The modelling exercise is far from complete with the model primarily being for flex affects. However, two of the other quantities of interest are the maximum stress and strain in the board. The holy grail of this model is to predict strength. Unfortunately this is very difficult and I suspect the rules of thumb will have to incorporate big margins of safety.
The situation with tensile strength is not as bad as it is with compressive strength. Tensile strength is less sensitive to variations in construction than compressive strength is. The reason being that failure under compression is rarely because the compressive limits of the material are reached but more often that local imperfections in the laminate or bonding layer of core surface etc lead to concentrations of compressive forces and delamination of the laminate. In this way the compressive limits are rarely reached before the board breaks. The challenge is further increased by the 'micro failures' in the laminate that accumulate over time and change the properties.
The first step in this process is simply to see whether the magnitude of the forces predicted by the model are of the right order of magnitude and if not, discover why not. Then ideally you would create some test pieces with all sorts of variations in materials construction technique and do destructive tests on them. From this one could create a set of margins of safety that could be applied to design decisions.
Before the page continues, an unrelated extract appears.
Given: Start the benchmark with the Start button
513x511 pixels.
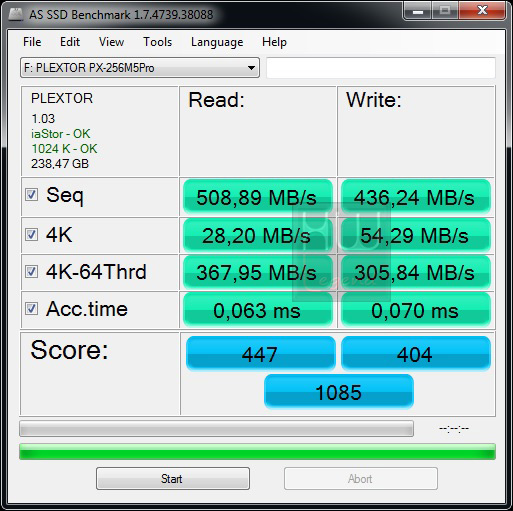Looking at the screenshot, I should tap(173, 479).
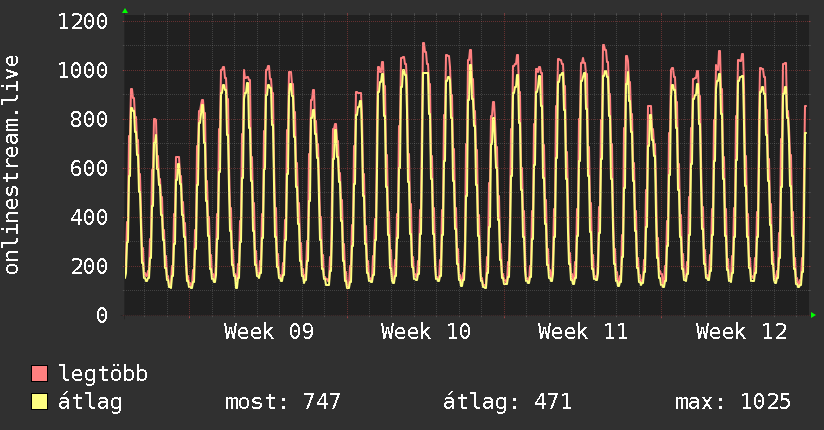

Finally, and for me most importantly, it absolutely fascinating to learn about this stuff. The fact that its applied to kiteboards is all the better but being fascinating is almost enough in its own right.
Hi Matt,
ReplyDeleteA quick question. Was reading your blog and observed that in april blog u indicated that the flexual rigidity is proportional to the core thickness cubed (^3) (1mm core thickness change was equal to 28% flex change on 10mm core), however here you are indicating that the relation is squared(^2). Could you elaborate, did i miss something...?
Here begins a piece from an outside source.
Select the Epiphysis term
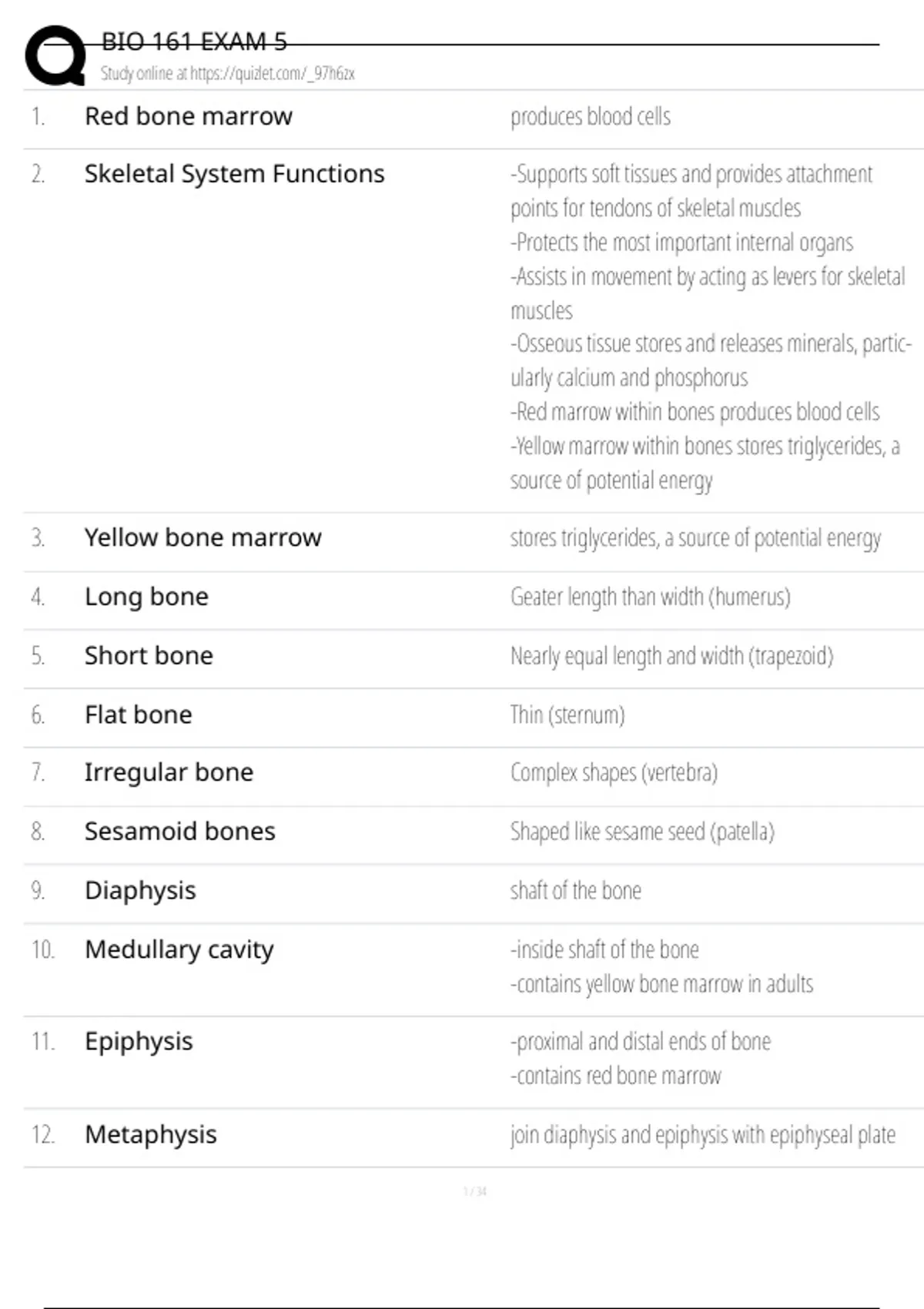[x=139, y=1042]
Hi MirsadC. Thanks for the really good question - and I'm very happy to hear someone is reading it!!!!
ReplyDeleteIts a case of both are right but it depends on which part of the core you are thinking about. Flexural rigidity is the product of elastic mod. and 'I', the secod moment of inertia. 'I' relates the shape of the cross-section only and E relates only to the properties of the material that its made up from. I for a rectangle is width*height^3/12. So if you are talking about the core material withouth any laminate on the outside (no fibreglass etc) then the flex. rig. is proportional to the height cubed.
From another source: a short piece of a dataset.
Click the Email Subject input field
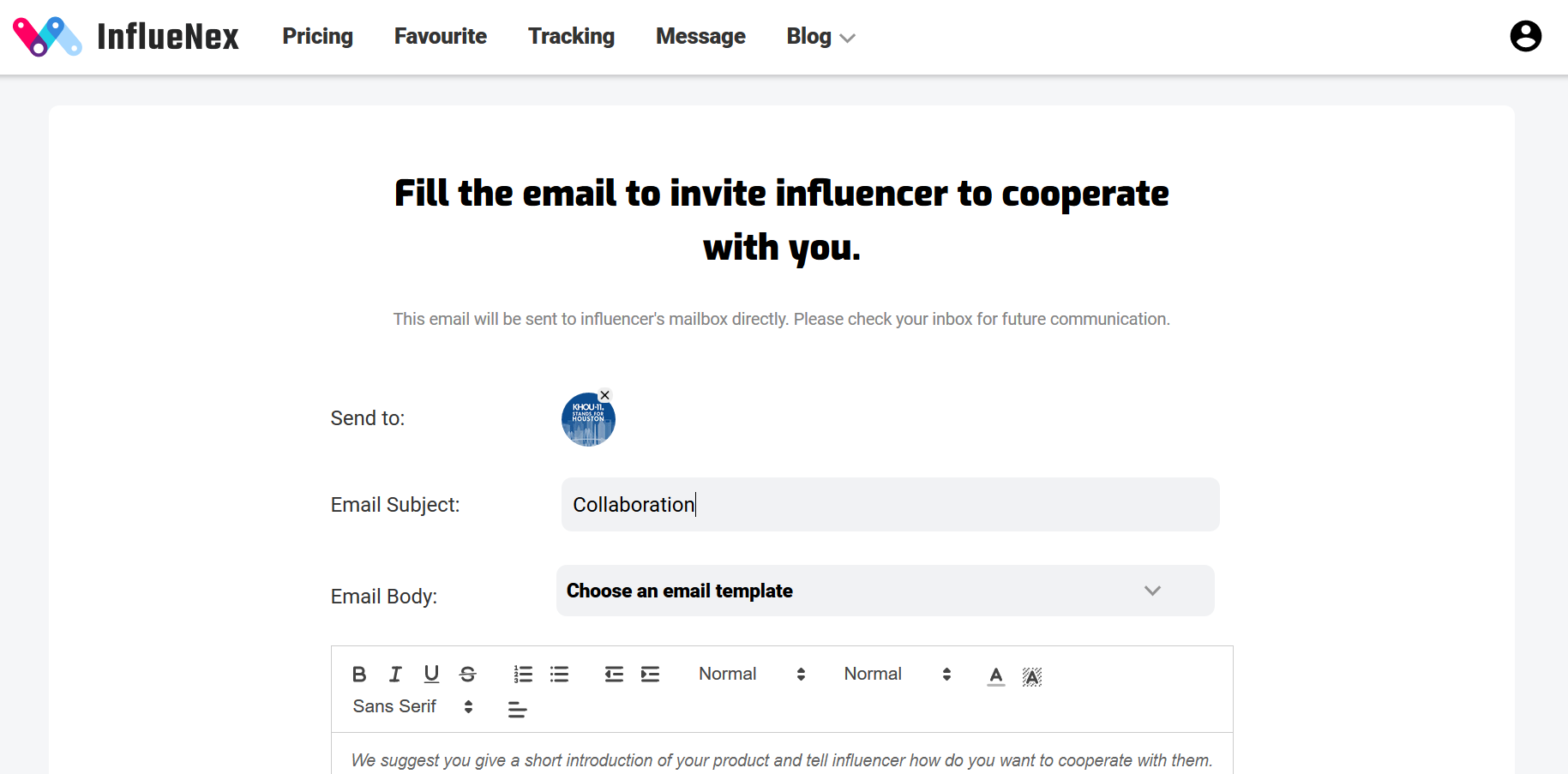The width and height of the screenshot is (1568, 774). [x=890, y=504]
If you talking about just the 'shell' of reinforcement on the outside of the core then for this thin 'shell' of laminate has an 'I' whose largest term is core thickness squares times the thickness of the laminate 'shell'. This is because you can find the I of a complex shape by simply adding or subtracting the I of its components. I for a shell is then
w*(c+t)^3/12 - (w-2t)*c^3/12; where c is core thickness and t is laminate thickness
when you expand this out the c^3 terms cancel and you get c^2wt as the largest terms.
The 'E' for pvc foam compared to the E for fibreglass is so small it is effectively zero for flex calculations so the core felx. rig is due just to laminate shell. Woodcores have an E can't be ignored and so the flex rig of a wood core is the sum of the flex rig for the core (proportional to c^3) and the reinforcement (c^2t).
much obliged!
ReplyDeleteIt is all much more clear now :).